Il en est de même des bourses des matières premières qui fixent à quels prix l’acheteur se verra céder le produit du cru par le vendeur. Ce qui concerne l’essentiel du commerce extérieur de l’Afrique.
Le terrorisme islamiste est aujourd’hui un autre prétexte pour rétablir une présence militaire de pays occidentaux ou autres sur le continent africain. Le besoin sécuritaire ainsi créé leur permet, sous couvert de la lutte anti-terroriste, de poursuivre des buts géopolitiques ou des intérêts économiques. C’est dans cette même veine que l’on peut ranger les bases militaires en Afrique car bien souvent, elles ne visent pas à assurer la sécurité du pays qui les accueille, mais à asseoir la domination sur celui-ci. Dans un monde troublé et changeant, un pays doit tendre ses efforts à assurer sa propre sécurité comme le montre l’exemple de la Corée du nord.
Déficit de critique théorique
La franc-maçonnerie est une autre astuce pour attirer les élites africaines dans les rets d’une autre loyauté que celle due à leur Etat. Ainsi, entre frères, on essaiera toujours de faire prévaloir les intérêts de la fraternité. Ce qui, à un certain niveau de responsabilité, peut causer de grands dommages dans nos pays.
Les services secrets de certains grands pays, par leurs capacités et leurs moyens financiers (pour corrompre les élites), ont souvent mené des opérations de déstabilisation en Afrique en organisant rébellions, assassinats et coups d’Etat. Par la présence d’agents d’influence surtout à cette époque de réseaux sociaux, ils peuvent répandre des rumeurs, des infox pour créer des tensions politiques, sociales… qui peuvent menacer l’équilibre encore fragile de nos Etats.

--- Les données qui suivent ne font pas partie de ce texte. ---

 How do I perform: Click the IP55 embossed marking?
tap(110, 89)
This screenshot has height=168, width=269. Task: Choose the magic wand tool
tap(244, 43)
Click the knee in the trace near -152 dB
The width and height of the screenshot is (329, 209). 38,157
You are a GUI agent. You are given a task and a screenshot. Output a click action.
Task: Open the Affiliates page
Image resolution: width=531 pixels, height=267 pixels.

Une certaine manière d’interpréter et de vouloir également imposer les droits de l’Homme n’est rien d’autre que des tentatives de contrôle de nos pays par des puissances qui, sur ce plan, ont beaucoup de choses à se reprocher.
D’autres techniques pour « fidéliser » certains intellectuels africains, c’est le visa d’entrée. Beaucoup d’entre eux redoutant de se voir refuser ce sésame au cours de rencontres auxquelles ils sont invités en Europe ou en Amérique du Nord, hésitent sur certaines questions à se prononcer franchement dans un sens contraire à la position des pays occidentaux, au point de renoncer à nos principes moraux. Sur ce point, on peut citer le problème de l’homosexualité, entre autres.
L’éducation, elle aussi, comme le dit André Vtlchek, journaliste et analyste politique américain, peut être une arme à double tranchant : «l’éducation ne signifie pas toujours «savoir» positif – elle peut être quelque chose qui force brutalement une personne à accepter des concepts orthodoxes et banals qui ruinent toute créativité et font accepter aux gens un mode de pensée qui est injecté dans leur pays depuis l’étranger (l’Occident). Des quantités excessives de «culture» nihiliste et pop conçues pour conditionner négativement le cerveau, sont là pour affaiblir le pays dans son ensemble».
Nos pays sont par ailleurs très perméables à tous les concepts qui nous viennent de l’étranger, sans les analyser en profondeur. C’est pourquoi le Pr Théophile Obenga dénonce ce qu’il appelle «le déficit de critique théorique des Africains, un seuil intellectuel critique consistant à inventer ses propres paradigmes, sa propre vision du monde» et éviter de se faire payer de mots.
L’information par sa capacité à formater les opinions publiques et donc à définir les attitudes, constitue une arme essentielle pour contrôler les peuples. Elle est très souvent orientée à dessein pour atteindre des résultats et c’est la raison pour laquelle elle fait l’objet d’une bataille au niveau mondial.
Et pour terminer ce tour d’horizon des techniques de domination qui n’est pas exhaustif, on peut dire sans risquer une fatwa, que certains pays, surtout arabes, utilisent la religion pour exercer une influence politique, sociale et économique sur les Etats subsahariens.